Cloud-based companies have seen meaningful weakness this earnings season, even some of them absorbing heavy losses in the wake of their quarterly results, but analysts aren’t ready to write off this industry yet.

Referencing the latest industry survey, 20 software companies reported results in the last month, and of those, only six saw a positive response in their stock prices.

DocuSign and Pure Storage (PSTG) were among names that got clobbered, along with cloud-computing plays like Cloudera Inc., Nutanix Inc., Box Inc., and Pivotal Software Inc.

The current malaise in software is due to higher valuations and macroeconomic issues which subsequently elevates uncertainty.

There is no reason to go hysterical over this, and in no way, shape, or form, does this signal an imminent implosion of cloud companies, any incremental caution may be reversible if macro indicators and sentiment rebound.

And this rebound can be swift once all the stars align together.

Adding to the comfort is that some of the sharp drawdowns were company-specific reasons.

MongoDB Inc. or Zscaler Inc., were coming off strong year-to-date advances in their shares and it was time to take profits before the next upward explosion.

Cybersecurity company Zscaler, is appropriately accounting for outperformance and have already been crushing higher than normal expectations.

DocuSign eclipsed expectations on some metrics but disappointed on others, such as billings growth.

This disappointing miss punished the company with a drop of 15% in the pre-market session, as DocuSign grew sales by 27%, a lower rate than in previous quarters.

Management blamed the poor performance to an elongated sales cycle.

Bulls were hoping for a beat-and-raise quarter and instead got in-line numbers with some soft spots around the periphery.

Investors aren’t in a charitable mood and the sensitive mood around geopolitics has made investors more agitated with a shorter leash.

There was a tone of a broader deceleration in software demand prompting stronger names to get comingled together, but the bulk of this negative price action has been overdone.

Even further down the pecking order, results from smaller cloud firms have pointed to more fundamental issues, and these stocks have emerged as a particularly weak sub-sector.

A number of these companies reigned in their forecasts, a trend that has buttressed analyst caution over the group.

Considering that many companies have labored and there exist clear narrative similarities, it’s hard not to surmise that some real systemic pains in infrastructure exist.

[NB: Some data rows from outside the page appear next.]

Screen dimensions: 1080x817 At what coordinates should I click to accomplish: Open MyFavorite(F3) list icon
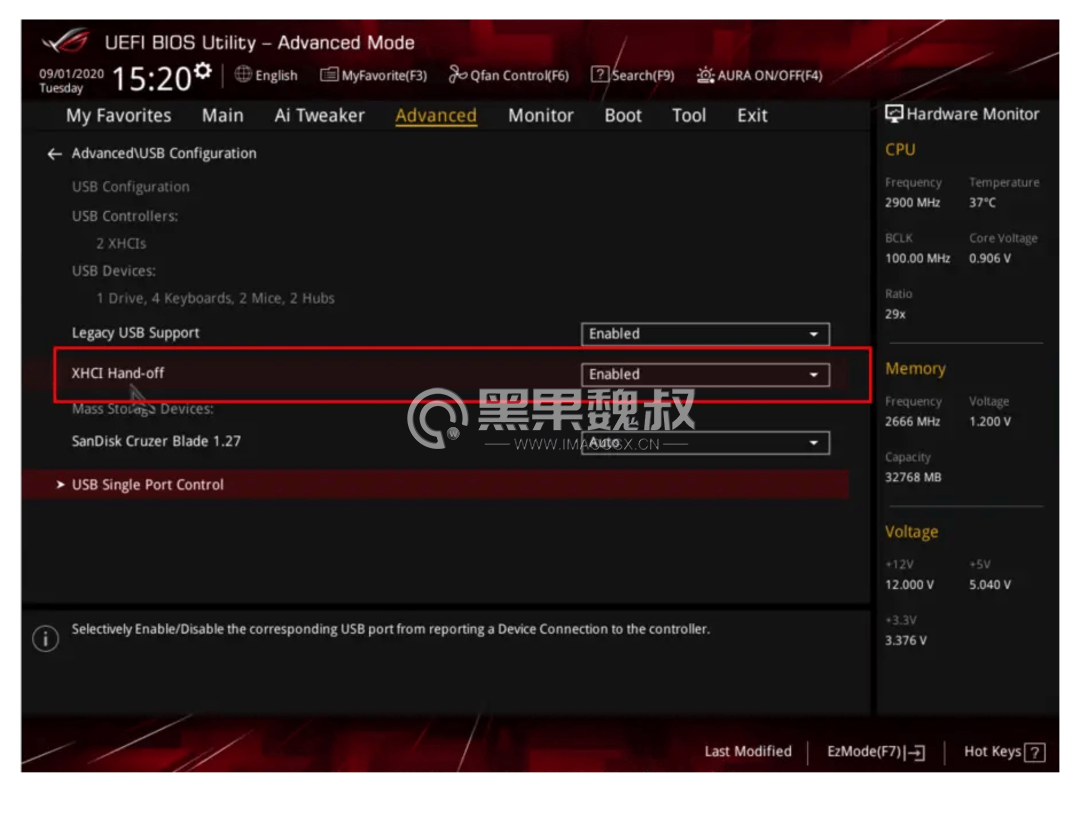(x=329, y=74)
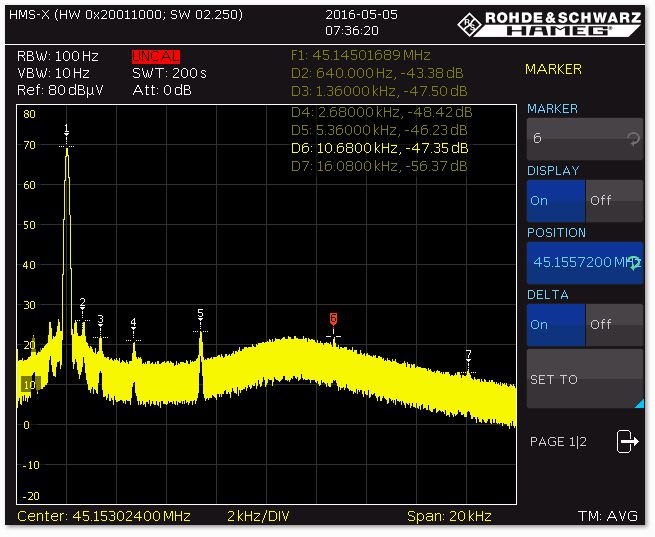Open the MARKER number selector
This screenshot has height=537, width=655.
coord(584,140)
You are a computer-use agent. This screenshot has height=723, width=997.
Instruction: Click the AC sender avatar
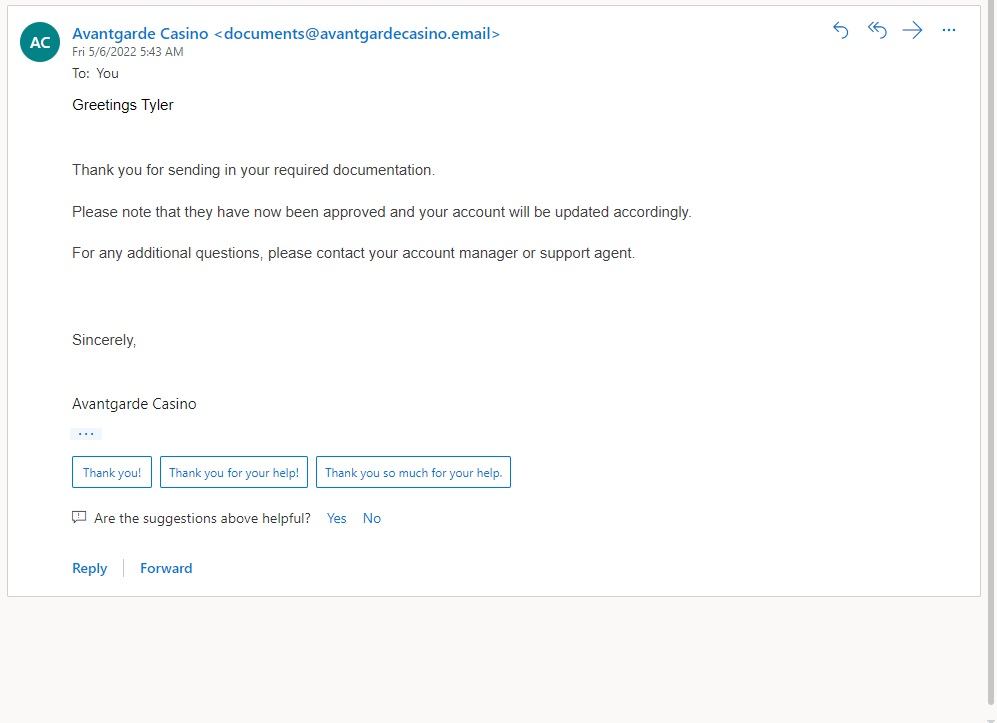pyautogui.click(x=40, y=42)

Many in the industry are acutely aware of the growing chorus of companies blaming competition or poor sales execution.

Lower growth rates are effectively the predominant reason for lower stock prices in this group of cloud companies.

On the flipside of this weaker cloud growth are the heavy hitters who are throwing around their weight getting through largely unscathed.

If any of these bigger cloud companies can fuse together a business model with no China exposure, then shares are likely stable to upward trending.

A company like Adobe (ADBE) is a perfect company to look at with an unpretentious yet steady growth rate and wildly successful products.

If we were to look at more growth-based companies with larger scale, then PayPal (PYPL) and Microsoft (MSFT) epitomize the type of cloud companies that are thriving in this environment and if geopolitics subsides, take on another 10% in sales.

Not only is the weather hot in the summer, but the anti-trust regulators are turning up the heat on certain tech companies on anti-trust concerns.

This could be a time to wait out those stocks and there could be another move to the upside if regulation is weaker than expected.